Replace every "Рабочий стол" in the listing with "Escritorio", and return the whole listing with nothing else changed.
--- START EXCERPTED RECORDS ---
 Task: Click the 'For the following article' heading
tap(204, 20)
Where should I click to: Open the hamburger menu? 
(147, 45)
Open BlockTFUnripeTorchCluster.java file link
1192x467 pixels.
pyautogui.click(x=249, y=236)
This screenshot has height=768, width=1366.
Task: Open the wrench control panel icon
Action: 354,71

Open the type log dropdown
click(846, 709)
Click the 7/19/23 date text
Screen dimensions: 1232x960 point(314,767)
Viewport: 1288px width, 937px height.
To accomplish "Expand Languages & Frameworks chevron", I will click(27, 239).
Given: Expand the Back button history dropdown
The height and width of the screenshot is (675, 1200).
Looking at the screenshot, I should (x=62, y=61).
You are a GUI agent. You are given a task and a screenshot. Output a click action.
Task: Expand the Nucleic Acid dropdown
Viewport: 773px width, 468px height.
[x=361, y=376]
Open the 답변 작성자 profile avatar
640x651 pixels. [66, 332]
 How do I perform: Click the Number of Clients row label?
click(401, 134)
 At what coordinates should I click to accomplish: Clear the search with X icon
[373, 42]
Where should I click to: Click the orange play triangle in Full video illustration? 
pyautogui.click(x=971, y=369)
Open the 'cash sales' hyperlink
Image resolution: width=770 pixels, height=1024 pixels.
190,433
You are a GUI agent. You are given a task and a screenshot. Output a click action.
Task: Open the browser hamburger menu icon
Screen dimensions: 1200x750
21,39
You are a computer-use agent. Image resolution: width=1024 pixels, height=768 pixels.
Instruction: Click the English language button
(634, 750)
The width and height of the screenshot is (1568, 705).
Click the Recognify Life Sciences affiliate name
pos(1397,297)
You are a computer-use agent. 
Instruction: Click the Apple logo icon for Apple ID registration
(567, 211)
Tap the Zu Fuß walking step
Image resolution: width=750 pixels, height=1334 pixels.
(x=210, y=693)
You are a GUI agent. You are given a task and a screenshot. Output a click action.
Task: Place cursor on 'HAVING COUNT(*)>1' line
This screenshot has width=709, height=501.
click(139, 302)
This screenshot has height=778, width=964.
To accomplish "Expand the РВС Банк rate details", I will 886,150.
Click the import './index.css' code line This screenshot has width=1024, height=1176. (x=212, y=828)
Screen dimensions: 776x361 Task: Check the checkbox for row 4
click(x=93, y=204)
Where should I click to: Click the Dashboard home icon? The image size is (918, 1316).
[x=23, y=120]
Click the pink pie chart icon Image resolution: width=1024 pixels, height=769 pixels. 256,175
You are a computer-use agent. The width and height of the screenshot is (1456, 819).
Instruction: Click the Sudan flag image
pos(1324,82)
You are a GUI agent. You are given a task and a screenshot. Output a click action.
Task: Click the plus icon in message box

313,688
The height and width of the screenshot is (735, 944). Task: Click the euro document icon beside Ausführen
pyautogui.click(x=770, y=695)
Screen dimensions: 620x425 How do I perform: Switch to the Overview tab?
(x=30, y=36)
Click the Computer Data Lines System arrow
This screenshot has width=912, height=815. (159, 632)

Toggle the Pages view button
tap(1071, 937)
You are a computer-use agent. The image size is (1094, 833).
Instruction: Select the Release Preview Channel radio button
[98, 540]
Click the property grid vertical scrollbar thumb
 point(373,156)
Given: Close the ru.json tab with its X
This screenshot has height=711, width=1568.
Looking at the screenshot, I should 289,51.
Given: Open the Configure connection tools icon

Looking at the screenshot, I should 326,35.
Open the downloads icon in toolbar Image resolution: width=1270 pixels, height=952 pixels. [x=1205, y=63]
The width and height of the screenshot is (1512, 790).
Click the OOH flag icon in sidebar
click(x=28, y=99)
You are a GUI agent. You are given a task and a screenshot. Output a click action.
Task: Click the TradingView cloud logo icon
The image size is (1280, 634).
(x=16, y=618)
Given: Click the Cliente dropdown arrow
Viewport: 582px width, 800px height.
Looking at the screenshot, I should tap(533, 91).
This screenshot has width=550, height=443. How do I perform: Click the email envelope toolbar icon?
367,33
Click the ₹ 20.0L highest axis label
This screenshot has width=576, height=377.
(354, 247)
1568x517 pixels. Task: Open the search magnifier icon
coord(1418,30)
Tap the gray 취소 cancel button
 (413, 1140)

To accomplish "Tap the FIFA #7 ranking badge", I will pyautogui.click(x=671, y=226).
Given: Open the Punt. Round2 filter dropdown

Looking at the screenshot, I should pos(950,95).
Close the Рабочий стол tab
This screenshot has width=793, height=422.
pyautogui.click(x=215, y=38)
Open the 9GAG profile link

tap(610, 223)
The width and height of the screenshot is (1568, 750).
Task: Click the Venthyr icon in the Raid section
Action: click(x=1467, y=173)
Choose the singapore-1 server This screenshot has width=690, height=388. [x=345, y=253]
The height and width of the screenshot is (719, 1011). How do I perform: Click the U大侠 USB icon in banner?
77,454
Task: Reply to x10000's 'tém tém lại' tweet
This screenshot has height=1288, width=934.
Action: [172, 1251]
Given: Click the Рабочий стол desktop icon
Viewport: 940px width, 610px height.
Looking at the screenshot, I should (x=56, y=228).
--- END EXCERPTED RECORDS ---
EXERCISE RESULT
 Task: Click the 'For the following article' heading
tap(204, 20)
Where should I click to: Open the hamburger menu? 
(147, 45)
Open BlockTFUnripeTorchCluster.java file link
1192x467 pixels.
pyautogui.click(x=249, y=236)
This screenshot has height=768, width=1366.
Task: Open the wrench control panel icon
Action: 354,71

Open the type log dropdown
click(846, 709)
Click the 7/19/23 date text
Screen dimensions: 1232x960 point(314,767)
Viewport: 1288px width, 937px height.
To accomplish "Expand Languages & Frameworks chevron", I will click(27, 239).
Given: Expand the Back button history dropdown
The height and width of the screenshot is (675, 1200).
Looking at the screenshot, I should (x=62, y=61).
You are a GUI agent. You are given a task and a screenshot. Output a click action.
Task: Expand the Nucleic Acid dropdown
Viewport: 773px width, 468px height.
[x=361, y=376]
Open the 답변 작성자 profile avatar
640x651 pixels. [66, 332]
 How do I perform: Click the Number of Clients row label?
click(401, 134)
 At what coordinates should I click to accomplish: Clear the search with X icon
[373, 42]
Where should I click to: Click the orange play triangle in Full video illustration? 
pyautogui.click(x=971, y=369)
Open the 'cash sales' hyperlink
Image resolution: width=770 pixels, height=1024 pixels.
190,433
You are a GUI agent. You are given a task and a screenshot. Output a click action.
Task: Open the browser hamburger menu icon
Screen dimensions: 1200x750
21,39
You are a computer-use agent. Image resolution: width=1024 pixels, height=768 pixels.
Instruction: Click the English language button
(634, 750)
The width and height of the screenshot is (1568, 705).
Click the Recognify Life Sciences affiliate name
pos(1397,297)
You are a computer-use agent. 
Instruction: Click the Apple logo icon for Apple ID registration
(567, 211)
Tap the Zu Fuß walking step
Image resolution: width=750 pixels, height=1334 pixels.
(x=210, y=693)
You are a GUI agent. You are given a task and a screenshot. Output a click action.
Task: Place cursor on 'HAVING COUNT(*)>1' line
This screenshot has width=709, height=501.
click(139, 302)
This screenshot has height=778, width=964.
To accomplish "Expand the РВС Банк rate details", I will 886,150.
Click the import './index.css' code line This screenshot has width=1024, height=1176. (x=212, y=828)
Screen dimensions: 776x361 Task: Check the checkbox for row 4
click(x=93, y=204)
Where should I click to: Click the Dashboard home icon? The image size is (918, 1316).
[x=23, y=120]
Click the pink pie chart icon Image resolution: width=1024 pixels, height=769 pixels. 256,175
You are a computer-use agent. The width and height of the screenshot is (1456, 819).
Instruction: Click the Sudan flag image
pos(1324,82)
You are a GUI agent. You are given a task and a screenshot. Output a click action.
Task: Click the plus icon in message box

313,688
The height and width of the screenshot is (735, 944). Task: Click the euro document icon beside Ausführen
pyautogui.click(x=770, y=695)
Screen dimensions: 620x425 How do I perform: Switch to the Overview tab?
(x=30, y=36)
Click the Computer Data Lines System arrow
This screenshot has width=912, height=815. (159, 632)

Toggle the Pages view button
tap(1071, 937)
You are a computer-use agent. The image size is (1094, 833).
Instruction: Select the Release Preview Channel radio button
[98, 540]
Click the property grid vertical scrollbar thumb
 point(373,156)
Given: Close the ru.json tab with its X
This screenshot has height=711, width=1568.
Looking at the screenshot, I should 289,51.
Given: Open the Configure connection tools icon

Looking at the screenshot, I should 326,35.
Open the downloads icon in toolbar Image resolution: width=1270 pixels, height=952 pixels. [x=1205, y=63]
The width and height of the screenshot is (1512, 790).
Click the OOH flag icon in sidebar
click(x=28, y=99)
You are a GUI agent. You are given a task and a screenshot. Output a click action.
Task: Click the TradingView cloud logo icon
The image size is (1280, 634).
(x=16, y=618)
Given: Click the Cliente dropdown arrow
Viewport: 582px width, 800px height.
Looking at the screenshot, I should tap(533, 91).
This screenshot has width=550, height=443. How do I perform: Click the email envelope toolbar icon?
367,33
Click the ₹ 20.0L highest axis label
This screenshot has width=576, height=377.
(354, 247)
1568x517 pixels. Task: Open the search magnifier icon
coord(1418,30)
Tap the gray 취소 cancel button
 (413, 1140)

To accomplish "Tap the FIFA #7 ranking badge", I will pyautogui.click(x=671, y=226).
Given: Open the Punt. Round2 filter dropdown

Looking at the screenshot, I should pos(950,95).
Close the Escritorio tab
This screenshot has width=793, height=422.
pyautogui.click(x=215, y=38)
Open the 9GAG profile link

tap(610, 223)
The width and height of the screenshot is (1568, 750).
Task: Click the Venthyr icon in the Raid section
Action: click(x=1467, y=173)
Choose the singapore-1 server This screenshot has width=690, height=388. [x=345, y=253]
The height and width of the screenshot is (719, 1011). How do I perform: Click the U大侠 USB icon in banner?
77,454
Task: Reply to x10000's 'tém tém lại' tweet
This screenshot has height=1288, width=934.
Action: [172, 1251]
Given: Click the Escritorio desktop icon
Viewport: 940px width, 610px height.
Looking at the screenshot, I should (x=56, y=228).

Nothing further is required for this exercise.